Katherine Archuleta, who stepped down Friday as director of the Office of Personnel Management, listed her roundly criticized strategic IT plan as one of her proudest accomplishments in her two-year tenure at the embattled agency in a "farewell" note posted over the weekend.
Her IT plan has been repeatedly questioned by OPM's inspector general, and was the focus of criticism on Capitol Hill during the two weeks of grueling hearings she testified about two massive breaches of OPM's data files.
"I'm proud of the work we have done to develop the REDI (Recruitment, Engagement, Diversity and Inclusion) initiative and our IT strategic plan," she wrote. "These efforts have transformed our ability to serve our customer agencies and ensure that the federal government is able to attract, hire, engage, and develop a talented and diverse federal workforce."
Meanwhile, the federal workers union that named her a defendant in a class-action lawsuit says Archuleta's decision to step aside will not solve the issues that allowed hackers to get their hands on sensitive data on 22.1 million current, former and potential federal workers and their friends and families.
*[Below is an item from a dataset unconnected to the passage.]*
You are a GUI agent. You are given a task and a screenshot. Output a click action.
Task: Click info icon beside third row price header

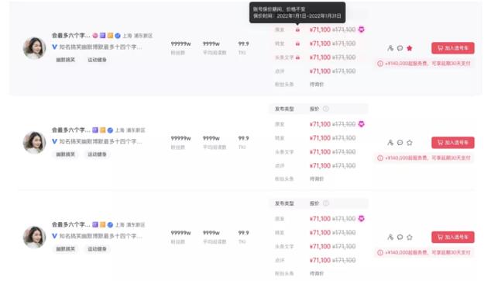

"While the data breaches happened on Archuleta's watch, the lapses that gave hackers access into the systems were the result of decisions made long before Archuleta became director," American Federation of Government Employees National President J. David Cox Sr. stated over the weekend. "Firing one individual solves nothing. Congress should recognize that preventing future breaches requires funding. Budget austerity has consequences, and we're seeing one of them right now."
In the final post of her OPM director's blog, Archuleta said that heading up the agency was "the highlight of my long career in public service." She offered President Obama her resignation on Friday, a day after OPM revealed that the original estimate of how many Americans were affected by two separate incidents grew from 4.2 million to 22.1 million.
"I believe it is best for me to step aside and allow new leadership to step in, enabling the agency to move beyond the current challenges and allowing the employees at OPM to continue their important work," she said.